In the passage on wool, rewrite the stretch from "Raw Materials for" through "and fine fiber.", switching "sheepskins" to "animal hides".

STUDY TEXT:
=======

Sunday, 7 September 2014

Raw Materials for Woolen Industry


Wool is the animal fiber forming the protective covering, or fleece, of sheep or of other hairy mammals, such as goats and camels. Prehistoric man, clothing himself with sheepskins, eventually learned to make yarn and fabric from their fiber covering. Selective sheep breeding eliminated most of the long, coarse hairs forming a protective outer coat, leaving the insulating fleecy undercoat of soft and fine fiber.

Wool is mainly obtained by shearing fleece from living animals, but pelts of slaughtered sheep are sometimes treated to loosen the fiber, yielding an inferior type called pulled wool. The wool is removed with shears similar to those a barber uses. This process of shearing does not hurt the sheep. In about five minutes the wool is shorn from the sheep in a single piece, called the fleece. The fleece is carefully rolled and tied for bagging. Most shearing is done between February and June, just before lambing. Most shearers move from ranch to ranch. A good shearer can shear from 80 to 125 head of sheep a day. A highly trained expert can shear up to 225 head of sheep in one day. Fleeces are rolled up and tied, then packed into sacks. These sacks hold between 20 and 35 fleeces (of 4-12 lbs each) and weigh an average of 200 to 400 pounds. From this step the processing of the wool begins.
Wool fiber is chiefly composed of the animal protein keratin. Protein substances are more vulnerable to chemical damage and unfavorable environmental conditions than the cellulose material forming the plant fibers. Coarser than such textile fibers as cotton, linen, silk and rayon, wool has diameters ranging from about 16 to 40 microns (a micron is about 0.00004 inch). Length is greatest for the coarsest fibers. Fine wools are about 1.5 to 3 inches (4 to 7.5 centimeters) long; extremely coarse fibers may be as much as 14 inches in length. Wool is characterized by waviness with up to 30 waves per inch (12 per centimeter) in fine fibers and 5 per inch (2 per centimeter) or less in coarser fibers. Color, usually whitish, may be brown or black, especially in coarse types, and coarse wools have higher luster than fine types.

=======

Saved entries
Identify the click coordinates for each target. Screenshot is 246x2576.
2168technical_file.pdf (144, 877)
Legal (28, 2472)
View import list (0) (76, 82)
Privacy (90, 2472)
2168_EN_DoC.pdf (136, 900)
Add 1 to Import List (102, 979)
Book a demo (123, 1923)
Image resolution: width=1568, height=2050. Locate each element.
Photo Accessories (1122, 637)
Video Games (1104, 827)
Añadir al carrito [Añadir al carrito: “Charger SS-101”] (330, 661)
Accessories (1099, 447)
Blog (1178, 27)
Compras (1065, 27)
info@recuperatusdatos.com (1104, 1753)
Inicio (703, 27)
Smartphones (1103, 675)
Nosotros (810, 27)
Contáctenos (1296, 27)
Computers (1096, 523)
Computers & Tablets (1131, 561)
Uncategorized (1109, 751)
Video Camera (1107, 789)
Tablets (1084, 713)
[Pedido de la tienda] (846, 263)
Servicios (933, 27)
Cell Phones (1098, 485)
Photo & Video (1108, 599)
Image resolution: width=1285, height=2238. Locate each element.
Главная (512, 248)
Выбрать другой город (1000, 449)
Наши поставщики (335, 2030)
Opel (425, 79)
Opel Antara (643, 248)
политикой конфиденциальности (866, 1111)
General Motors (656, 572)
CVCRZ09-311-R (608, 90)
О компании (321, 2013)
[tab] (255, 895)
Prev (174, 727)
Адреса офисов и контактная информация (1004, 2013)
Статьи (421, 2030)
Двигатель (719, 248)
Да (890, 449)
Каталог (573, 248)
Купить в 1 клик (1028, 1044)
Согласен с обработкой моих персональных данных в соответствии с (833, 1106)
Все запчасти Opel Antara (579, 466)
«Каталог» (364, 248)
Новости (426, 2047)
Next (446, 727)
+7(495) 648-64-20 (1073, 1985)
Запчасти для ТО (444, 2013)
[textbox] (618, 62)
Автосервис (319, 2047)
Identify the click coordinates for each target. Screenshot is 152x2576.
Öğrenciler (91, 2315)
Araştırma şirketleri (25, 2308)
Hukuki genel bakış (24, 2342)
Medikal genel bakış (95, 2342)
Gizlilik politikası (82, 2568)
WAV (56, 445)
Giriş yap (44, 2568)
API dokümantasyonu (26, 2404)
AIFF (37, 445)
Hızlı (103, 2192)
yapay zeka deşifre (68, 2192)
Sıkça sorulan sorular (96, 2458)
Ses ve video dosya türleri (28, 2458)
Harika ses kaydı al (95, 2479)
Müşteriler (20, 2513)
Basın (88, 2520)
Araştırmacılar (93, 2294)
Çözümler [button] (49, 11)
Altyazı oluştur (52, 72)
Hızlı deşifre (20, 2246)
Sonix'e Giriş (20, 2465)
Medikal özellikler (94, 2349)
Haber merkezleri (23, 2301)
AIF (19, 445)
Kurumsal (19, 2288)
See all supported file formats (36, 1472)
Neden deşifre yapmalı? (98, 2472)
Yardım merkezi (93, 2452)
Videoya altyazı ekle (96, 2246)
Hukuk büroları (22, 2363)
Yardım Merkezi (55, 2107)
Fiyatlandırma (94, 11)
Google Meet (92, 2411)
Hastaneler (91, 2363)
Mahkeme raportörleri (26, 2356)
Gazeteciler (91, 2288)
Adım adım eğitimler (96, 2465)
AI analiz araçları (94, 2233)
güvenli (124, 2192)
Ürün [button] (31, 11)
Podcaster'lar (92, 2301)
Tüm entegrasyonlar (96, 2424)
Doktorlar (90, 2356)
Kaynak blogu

=======

OUTPUT OF THE TASK:
Raw Materials for Woolen Industry


Wool is the animal fiber forming the protective covering, or fleece, of sheep or of other hairy mammals, such as goats and camels. Prehistoric man, clothing himself with animal hides, eventually learned to make yarn and fabric from their fiber covering. Selective sheep breeding eliminated most of the long, coarse hairs forming a protective outer coat, leaving the insulating fleecy undercoat of soft and fine fiber.